=== GIVEN EXERCISE A ===
In the passage on restrictive covenants, which judge listed the residents' concerns accepted as reasons a single dwelling covenant was not obsolete?
=== GIVEN EXERCISE B ===
Continue the passage on restrictive covenants from its last line.

If you are unsure whether your land has the benefit of a covenant, the cheapest and quickest option is to contact an experienced title searcher such as Dinah Newell from Feigl & Newell on (03) 9629-3011 or info@feiglnewell.com.au This is a specialised task and it is risky to leave it to someone who hasn’t done it before.

Once you have established a benefit, the question might then be what to write in your objection. Two decisions of the Victorian Supreme Court provide some guidance. The first is Prowse v Johnston in which Justice Cavanough listed the concerns of residents that he accepted were reasons a single dwelling covenant was not obsolete:

108 The objections of the defendants are set out in the various affidavits sworn by them. They are summarised in their written outline of submissions as follows:

(a) Loss of character of the residential estate being an estate with large single dwelling family homes and substantial gardens;

(b) Loss of privacy and overlooking into neighbouring private outdoor living areas and gardens;

(c) Bulk and dominance of proposed building particularly when viewed from adjoining residences and property;

(d) Loss of large, spacious Edwardian family home on the burdened land and surrounding mature trees and established garden;

(e) Loss of family neighbourhood with front and rear garden;

(f) Loss of spaciousness, beauty and privacy;

(g) Construction of a three-storey building with basement car parking over virtually the entire site in conflict with the prevalent single dwelling residential character of the area;

(h) Additional noise, traffic, parking and access issues associated with 18 units and 33 [actually 36] basement car spaces;

(i) This is the “thin end of the wedge” and the precedent effect of the removal of a covenant for the construction of a large unit development would be very significant;

(j) The character of the Coonil Estate has been maintained for over 90 years and should be preserved;

(k) Much of the Coonil Estate is a recognised heritage overlay area which should be preserved;

(l) The proposed development will be an isolated “eye sore” in stark contrast to the many period and heritage homes surrounding the burdened land; and

(m) The plaintiff’s land was purchased as part of the Coonil Estate, and has benefited from the reciprocal covenants given by others.

=== SUPPLIED MATERIAL ===

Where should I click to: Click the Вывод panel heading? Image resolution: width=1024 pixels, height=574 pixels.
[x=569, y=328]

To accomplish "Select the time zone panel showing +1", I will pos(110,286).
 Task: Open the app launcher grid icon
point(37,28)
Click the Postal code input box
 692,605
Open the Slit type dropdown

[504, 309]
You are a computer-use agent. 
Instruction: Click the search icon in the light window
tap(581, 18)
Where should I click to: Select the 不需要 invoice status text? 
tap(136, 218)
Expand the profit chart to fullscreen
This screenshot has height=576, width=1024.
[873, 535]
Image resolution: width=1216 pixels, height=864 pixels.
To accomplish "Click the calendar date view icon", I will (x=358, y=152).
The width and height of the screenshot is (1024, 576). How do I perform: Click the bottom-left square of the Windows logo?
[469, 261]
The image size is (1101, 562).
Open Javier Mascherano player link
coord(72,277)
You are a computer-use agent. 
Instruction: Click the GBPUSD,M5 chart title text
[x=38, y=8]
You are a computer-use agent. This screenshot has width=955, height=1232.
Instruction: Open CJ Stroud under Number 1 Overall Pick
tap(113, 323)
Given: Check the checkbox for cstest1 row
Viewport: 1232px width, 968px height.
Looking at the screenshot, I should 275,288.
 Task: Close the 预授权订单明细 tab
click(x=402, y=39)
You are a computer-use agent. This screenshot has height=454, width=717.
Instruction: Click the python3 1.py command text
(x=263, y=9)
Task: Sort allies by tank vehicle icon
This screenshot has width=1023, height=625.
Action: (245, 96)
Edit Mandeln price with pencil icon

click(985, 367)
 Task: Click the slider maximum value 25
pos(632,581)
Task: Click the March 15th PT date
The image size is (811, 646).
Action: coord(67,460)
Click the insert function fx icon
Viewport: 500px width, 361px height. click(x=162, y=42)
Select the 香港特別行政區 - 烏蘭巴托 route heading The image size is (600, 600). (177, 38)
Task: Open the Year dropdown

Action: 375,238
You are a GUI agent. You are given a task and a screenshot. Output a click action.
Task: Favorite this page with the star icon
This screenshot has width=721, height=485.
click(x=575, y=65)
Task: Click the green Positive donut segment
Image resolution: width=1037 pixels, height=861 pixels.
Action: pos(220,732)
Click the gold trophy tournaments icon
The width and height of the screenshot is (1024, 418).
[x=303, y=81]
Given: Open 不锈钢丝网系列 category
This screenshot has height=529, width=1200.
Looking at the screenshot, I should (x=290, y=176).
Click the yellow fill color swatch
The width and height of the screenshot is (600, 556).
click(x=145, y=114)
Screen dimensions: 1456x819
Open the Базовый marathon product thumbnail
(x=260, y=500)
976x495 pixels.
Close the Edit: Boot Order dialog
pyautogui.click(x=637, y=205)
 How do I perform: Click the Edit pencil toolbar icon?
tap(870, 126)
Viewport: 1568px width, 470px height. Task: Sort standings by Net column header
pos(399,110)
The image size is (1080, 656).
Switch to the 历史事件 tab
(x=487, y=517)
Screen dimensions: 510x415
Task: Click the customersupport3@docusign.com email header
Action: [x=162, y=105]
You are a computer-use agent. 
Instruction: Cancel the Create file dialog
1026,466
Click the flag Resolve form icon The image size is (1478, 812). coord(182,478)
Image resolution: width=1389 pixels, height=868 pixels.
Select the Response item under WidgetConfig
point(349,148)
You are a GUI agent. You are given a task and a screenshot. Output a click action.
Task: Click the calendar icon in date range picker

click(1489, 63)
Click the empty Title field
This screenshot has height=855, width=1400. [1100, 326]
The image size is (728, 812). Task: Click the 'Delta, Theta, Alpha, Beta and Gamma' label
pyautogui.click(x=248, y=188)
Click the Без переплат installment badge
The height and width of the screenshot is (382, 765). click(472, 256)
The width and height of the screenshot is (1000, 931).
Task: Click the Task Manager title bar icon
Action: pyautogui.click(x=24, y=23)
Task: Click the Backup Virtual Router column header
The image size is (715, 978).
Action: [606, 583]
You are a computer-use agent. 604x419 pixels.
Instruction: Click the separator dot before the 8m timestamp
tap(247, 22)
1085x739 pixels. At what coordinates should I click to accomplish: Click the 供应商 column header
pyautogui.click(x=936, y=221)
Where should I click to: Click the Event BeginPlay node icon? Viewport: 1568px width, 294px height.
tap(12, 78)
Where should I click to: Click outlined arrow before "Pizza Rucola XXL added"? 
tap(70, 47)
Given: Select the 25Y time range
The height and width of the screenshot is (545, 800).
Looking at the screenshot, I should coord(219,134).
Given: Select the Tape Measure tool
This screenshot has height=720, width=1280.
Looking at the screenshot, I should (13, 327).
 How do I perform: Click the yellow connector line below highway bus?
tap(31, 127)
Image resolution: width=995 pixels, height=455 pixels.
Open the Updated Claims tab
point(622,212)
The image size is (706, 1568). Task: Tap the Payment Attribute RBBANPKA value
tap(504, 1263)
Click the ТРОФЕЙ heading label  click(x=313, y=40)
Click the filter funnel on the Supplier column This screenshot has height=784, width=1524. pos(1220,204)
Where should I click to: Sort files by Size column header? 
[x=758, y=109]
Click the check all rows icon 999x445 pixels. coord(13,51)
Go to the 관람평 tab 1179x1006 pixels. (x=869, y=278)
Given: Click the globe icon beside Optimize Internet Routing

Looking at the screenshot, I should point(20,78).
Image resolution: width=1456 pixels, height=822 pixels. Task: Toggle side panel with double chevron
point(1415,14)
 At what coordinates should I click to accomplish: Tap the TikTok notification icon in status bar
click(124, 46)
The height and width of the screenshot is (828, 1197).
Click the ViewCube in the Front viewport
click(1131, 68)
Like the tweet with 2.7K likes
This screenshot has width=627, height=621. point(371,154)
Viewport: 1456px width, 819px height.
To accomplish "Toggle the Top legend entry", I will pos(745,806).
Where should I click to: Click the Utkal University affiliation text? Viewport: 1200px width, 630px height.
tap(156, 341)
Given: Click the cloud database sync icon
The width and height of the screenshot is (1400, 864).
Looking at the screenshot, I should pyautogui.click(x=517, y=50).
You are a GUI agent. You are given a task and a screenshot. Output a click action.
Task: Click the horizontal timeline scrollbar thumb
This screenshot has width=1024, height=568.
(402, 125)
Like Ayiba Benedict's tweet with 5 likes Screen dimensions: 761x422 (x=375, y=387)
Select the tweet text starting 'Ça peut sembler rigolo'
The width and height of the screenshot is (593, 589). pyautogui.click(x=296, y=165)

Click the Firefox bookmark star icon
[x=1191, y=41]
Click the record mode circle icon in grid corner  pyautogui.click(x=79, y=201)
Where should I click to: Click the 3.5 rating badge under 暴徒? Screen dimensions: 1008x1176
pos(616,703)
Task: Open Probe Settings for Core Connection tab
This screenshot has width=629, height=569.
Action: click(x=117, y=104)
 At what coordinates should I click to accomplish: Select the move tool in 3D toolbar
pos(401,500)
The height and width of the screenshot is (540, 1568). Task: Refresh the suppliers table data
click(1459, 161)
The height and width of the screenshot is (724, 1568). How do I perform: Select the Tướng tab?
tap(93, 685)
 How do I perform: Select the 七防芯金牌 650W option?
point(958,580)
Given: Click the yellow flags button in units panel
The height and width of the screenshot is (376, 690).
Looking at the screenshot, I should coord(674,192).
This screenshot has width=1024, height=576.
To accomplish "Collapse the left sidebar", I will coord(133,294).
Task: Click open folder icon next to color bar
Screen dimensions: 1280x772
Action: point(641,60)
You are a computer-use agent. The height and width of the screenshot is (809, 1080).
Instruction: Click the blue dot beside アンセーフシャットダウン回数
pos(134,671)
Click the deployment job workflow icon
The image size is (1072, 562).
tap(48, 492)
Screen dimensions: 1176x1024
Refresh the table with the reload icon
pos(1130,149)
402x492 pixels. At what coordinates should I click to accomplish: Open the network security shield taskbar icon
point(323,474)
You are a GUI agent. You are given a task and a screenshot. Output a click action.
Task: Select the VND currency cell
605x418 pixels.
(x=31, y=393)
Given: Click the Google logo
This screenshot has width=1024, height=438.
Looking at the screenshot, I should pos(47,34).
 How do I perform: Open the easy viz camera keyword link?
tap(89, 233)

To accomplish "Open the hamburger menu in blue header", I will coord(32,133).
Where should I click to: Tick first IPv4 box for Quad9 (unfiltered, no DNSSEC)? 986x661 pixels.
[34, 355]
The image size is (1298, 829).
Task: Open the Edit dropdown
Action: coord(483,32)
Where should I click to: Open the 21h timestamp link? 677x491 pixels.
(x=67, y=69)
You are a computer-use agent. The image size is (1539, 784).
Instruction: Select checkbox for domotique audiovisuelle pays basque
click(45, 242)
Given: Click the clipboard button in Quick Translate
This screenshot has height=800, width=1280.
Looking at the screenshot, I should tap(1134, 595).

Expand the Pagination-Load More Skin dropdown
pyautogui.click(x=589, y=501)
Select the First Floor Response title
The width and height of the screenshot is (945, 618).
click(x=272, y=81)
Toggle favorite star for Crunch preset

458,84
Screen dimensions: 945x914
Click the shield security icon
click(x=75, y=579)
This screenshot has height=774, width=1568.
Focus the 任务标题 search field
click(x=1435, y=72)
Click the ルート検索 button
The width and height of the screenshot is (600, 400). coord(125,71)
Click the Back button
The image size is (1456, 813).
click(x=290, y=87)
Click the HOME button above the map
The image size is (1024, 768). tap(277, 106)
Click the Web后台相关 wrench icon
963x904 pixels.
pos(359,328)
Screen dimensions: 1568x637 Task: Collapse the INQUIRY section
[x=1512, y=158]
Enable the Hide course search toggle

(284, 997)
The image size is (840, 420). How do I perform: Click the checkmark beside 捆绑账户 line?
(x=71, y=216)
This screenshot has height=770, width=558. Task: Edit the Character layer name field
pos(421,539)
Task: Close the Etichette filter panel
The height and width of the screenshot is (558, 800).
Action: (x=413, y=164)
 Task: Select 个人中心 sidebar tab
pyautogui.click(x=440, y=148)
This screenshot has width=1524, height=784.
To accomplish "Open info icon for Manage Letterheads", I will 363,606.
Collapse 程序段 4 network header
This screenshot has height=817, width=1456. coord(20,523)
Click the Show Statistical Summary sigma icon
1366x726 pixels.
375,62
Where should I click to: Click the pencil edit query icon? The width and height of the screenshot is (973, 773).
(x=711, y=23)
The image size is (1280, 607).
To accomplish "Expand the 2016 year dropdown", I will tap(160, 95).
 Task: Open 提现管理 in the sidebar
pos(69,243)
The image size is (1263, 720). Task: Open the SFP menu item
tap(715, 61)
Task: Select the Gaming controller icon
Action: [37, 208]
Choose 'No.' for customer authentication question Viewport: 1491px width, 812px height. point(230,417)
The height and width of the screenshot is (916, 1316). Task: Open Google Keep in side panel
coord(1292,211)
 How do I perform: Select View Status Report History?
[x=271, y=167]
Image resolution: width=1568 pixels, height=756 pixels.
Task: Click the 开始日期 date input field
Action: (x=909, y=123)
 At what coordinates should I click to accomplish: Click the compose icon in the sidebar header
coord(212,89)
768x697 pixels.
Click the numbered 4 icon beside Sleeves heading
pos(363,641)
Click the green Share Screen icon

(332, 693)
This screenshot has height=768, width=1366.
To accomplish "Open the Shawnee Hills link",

=== OUTPUT A ===
Justice Cavanough.

=== OUTPUT B ===
109 I accept that these are all admissible objections, though some are stronger than others. They are relevant to show that the covenant is not obsolete. They are also relevant for other purposes, to which I will come. The covenant is not obsolete. The purposes of the covenant are still being achieved throughout the Estate and on the burdened land, with a contribution in that respect from the covenant on the burdened land.

In the more recent decision of Oostemeyer v Powell Justice Riordan set out in paragraphs [36] to [45] the evidence he relied upon to reject an application to modify a covenant made pursuant to s84(1)(c) of the Property Law Act 1958 the so-called “substantial injury” test.

Once you have registered your opposition to the application to modify or remove the covenant you may be required to appear in the Supreme Court to support your objection. That is not to say the court will not consider your objection if you don’t appear. The Court generally reads every objection closely. However, in the standard form notice in the Court’s Guide for practitioners, the court makes it clear that “Written objections without an attendance may not be considered.”

Once at court, the Judge in charge of the list will set the matter down for a contested hearing.

It’s a matter of judgement at what point you wish to get a solicitor and/or barrister involved, if at all. Oostemeyer v Powell (above) demonstrates that unrepresented residents can succeed in fending off an attack on a covenant. However, it is relatively rare that objectors represent themselves in a contested hearing, partly because of the complexity of the proceedings and the time involved; and partly because objectors are typically reimbursed most of their costs, even if they are unsuccessful, in accordance with the principle in Re Withers.

The Supreme Court published information for objectors in December 2017.

Download a .pdf of this note.

Matthew Townsend
Owen Dixon Chambers
http://www.vicbar.com.au/profile?3183
townsend@vicbar.com.au (04) 1122 0277
Liability limited by a scheme approved under Professional Standards Legislation.

 

Supreme Court issues “Guide to Practitioners” appearing in covenant cases

The Supreme Court has prepared a Guide to Practitioners for lawyers preparing appearing in applications to modify or discharge a restrictive covenant pursuant to s84 of the Property Law Act 1958.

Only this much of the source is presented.